Mosè è l’ascoltatore di Yawhe e nel contempo l’ascoltatore del popolo; questo fa di lui una guida sicura e attenta nel discernere la volontà di Dio. Mosé é un riferimento sicuro di guida pastorale, in special modo nella sua capacità di dialogare con Dio. Questa familiarità aveva, tuttavia, dei limiti. Mosè, pur parlando con Dio, non vide mai il suo volto, ma solo le sue spalle (Es 33,21s). La visione piena di Dio sarebbe stata appannaggio del nuovo Mosè, cioé Gesù, che avrebbe vissuto al cospetto di Dio non solo come amico, ma come Figlio.

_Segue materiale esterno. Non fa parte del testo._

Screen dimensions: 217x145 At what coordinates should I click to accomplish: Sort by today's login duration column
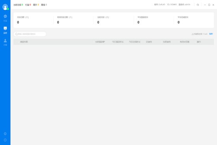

Anche noi, per mezzo di Cristo, abbiamo questo tipo di familiarità che ci dà accesso diretto al cuore del Padre, per discernere ciò che è buono, a lui gradito e perfetto (cf Rm 5,1-2).

--- Bibliografia essenziale

Progetto Unitario di Formazione, Ed. RnS, Roma 2010

Salvatore Martinez, Sulle orme dello Spirito, Ed. RnS, Roma 2002

Sebastiano Fascetta, Vivere nel potere dello Spirito, Ed. RnS, Roma 2006-2007 Patti Callagher Mansfield, Come una nuova Pentecoste, Ed. RnS, Roma 2005 Mario Panciera, Il Rinnovamento frutto del Concilio, Ed. RnS, Roma 2002.